=== Section Start ===
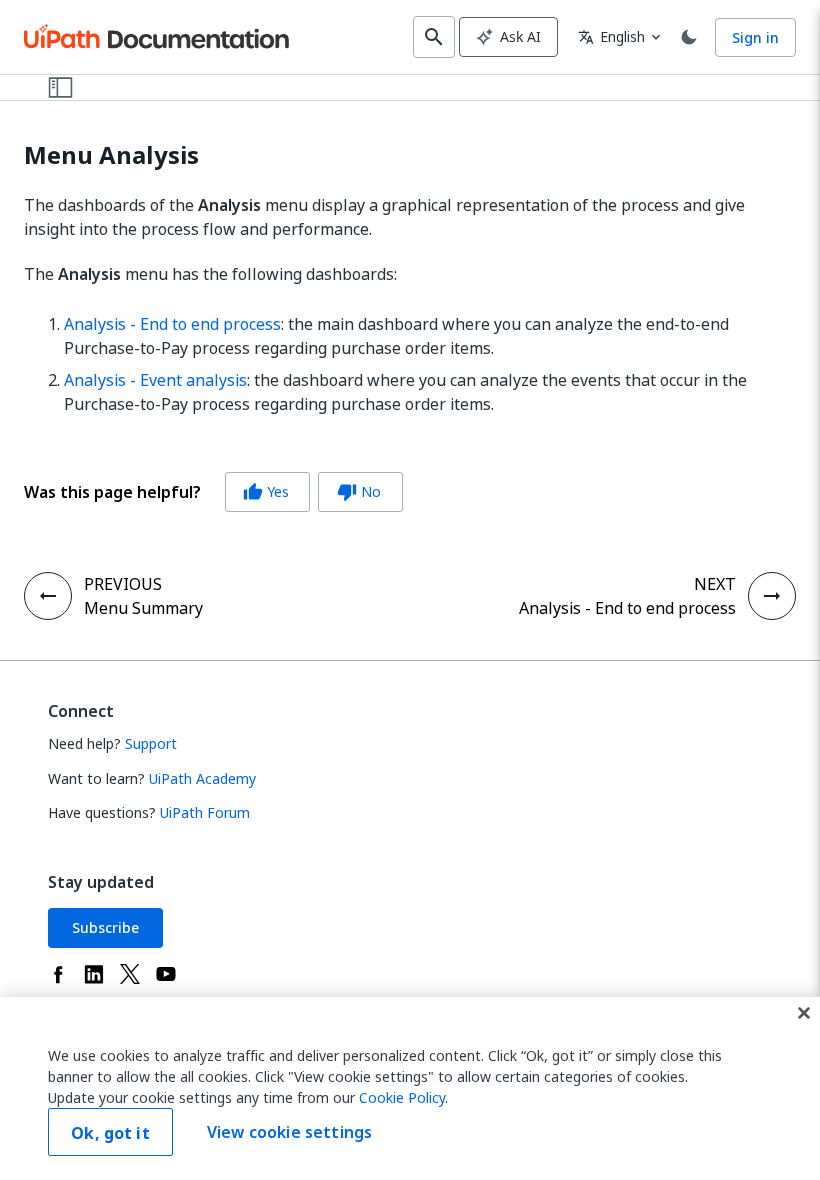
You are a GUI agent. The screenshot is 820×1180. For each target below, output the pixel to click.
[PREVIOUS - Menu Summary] (48, 596)
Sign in (755, 37)
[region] (410, 1088)
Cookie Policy (402, 1097)
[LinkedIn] (94, 974)
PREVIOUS (123, 584)
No (359, 491)
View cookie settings (289, 1132)
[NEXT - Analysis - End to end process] (772, 596)
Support (151, 743)
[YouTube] (166, 974)
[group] (213, 492)
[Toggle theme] (689, 37)
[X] (130, 974)
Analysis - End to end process (172, 324)
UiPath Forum (205, 812)
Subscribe (105, 927)
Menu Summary (143, 608)
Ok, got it (110, 1133)
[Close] (804, 1013)
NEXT (715, 584)
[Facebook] (58, 974)
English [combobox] (611, 36)
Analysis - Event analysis (155, 380)
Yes (266, 491)
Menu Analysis (111, 155)
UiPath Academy (202, 778)
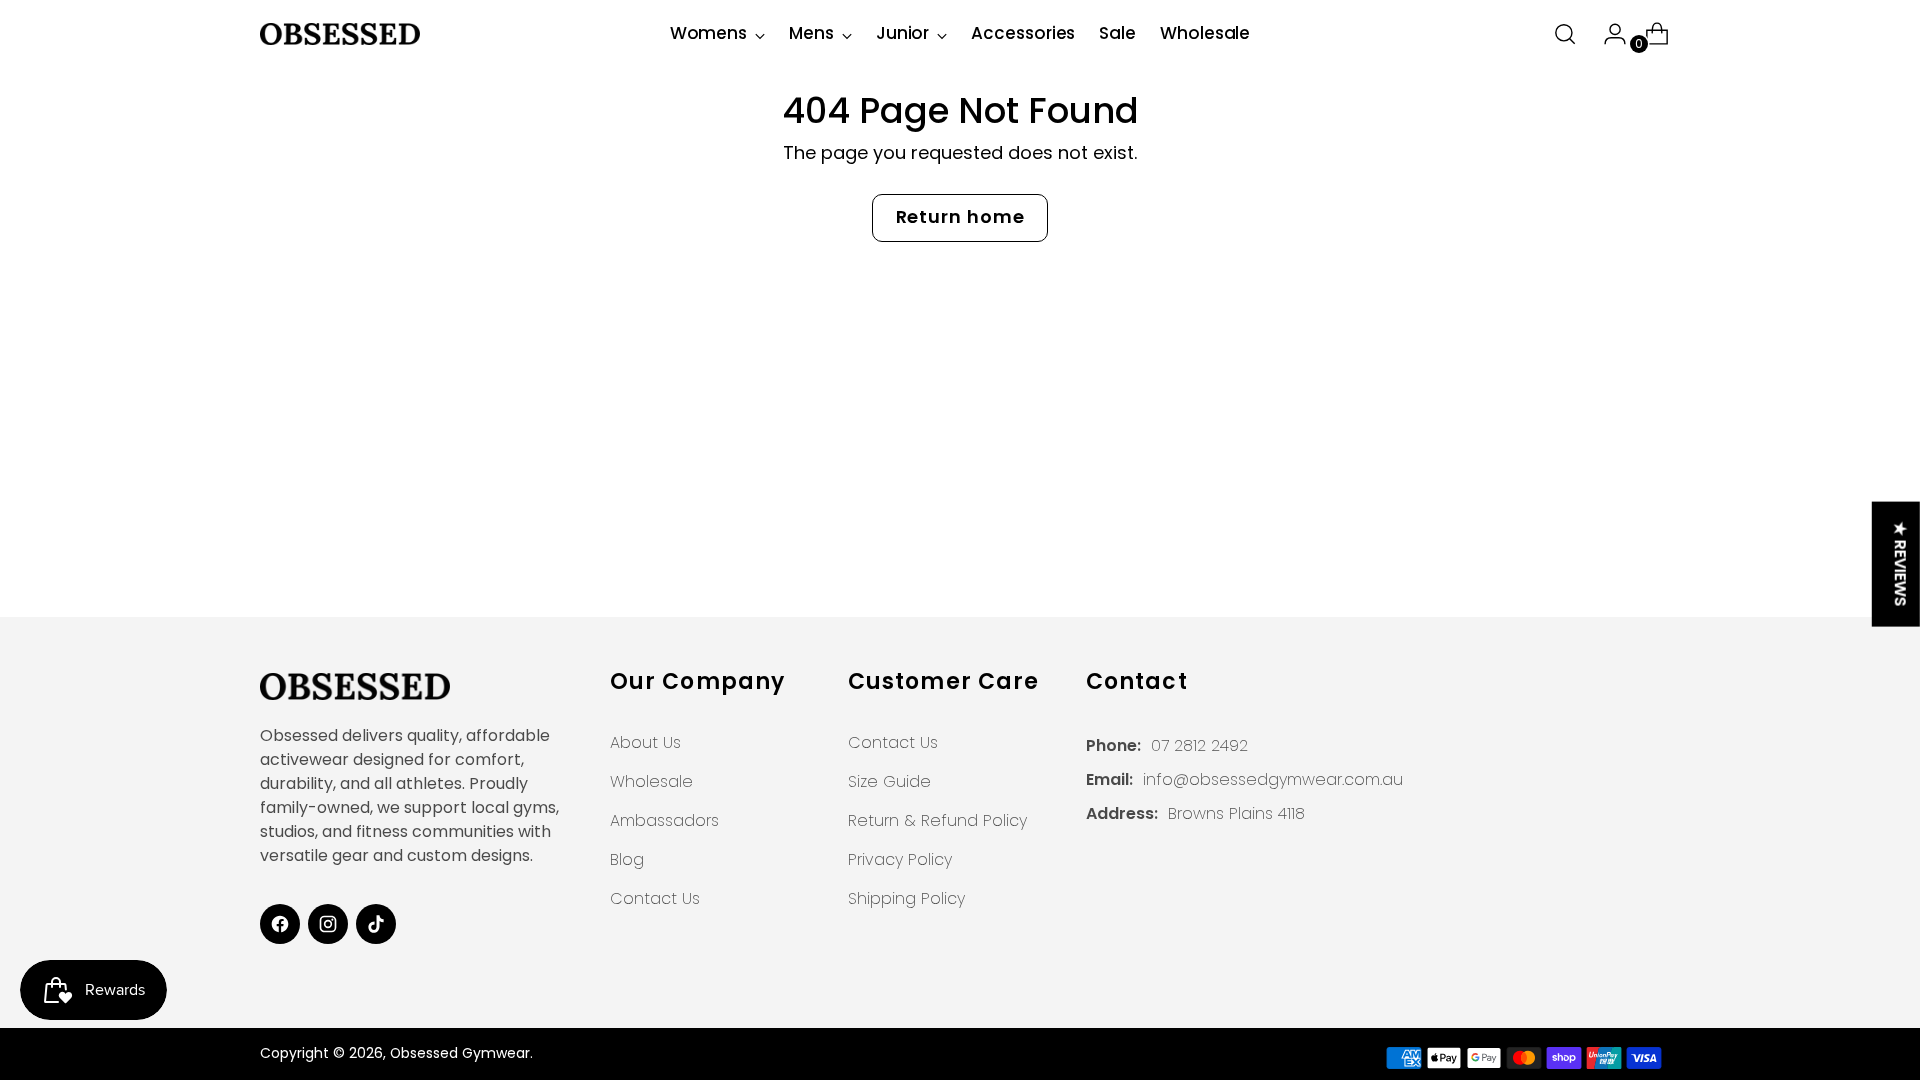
=== Section End ===
* TASK TO CARRY OUT *
Write out every line from the data above that includes "Analysis".

* TASK RESULT *
[NEXT - Analysis - End to end process] (772, 596)
Analysis - End to end process (172, 324)
Analysis - Event analysis (155, 380)
Menu Analysis (111, 155)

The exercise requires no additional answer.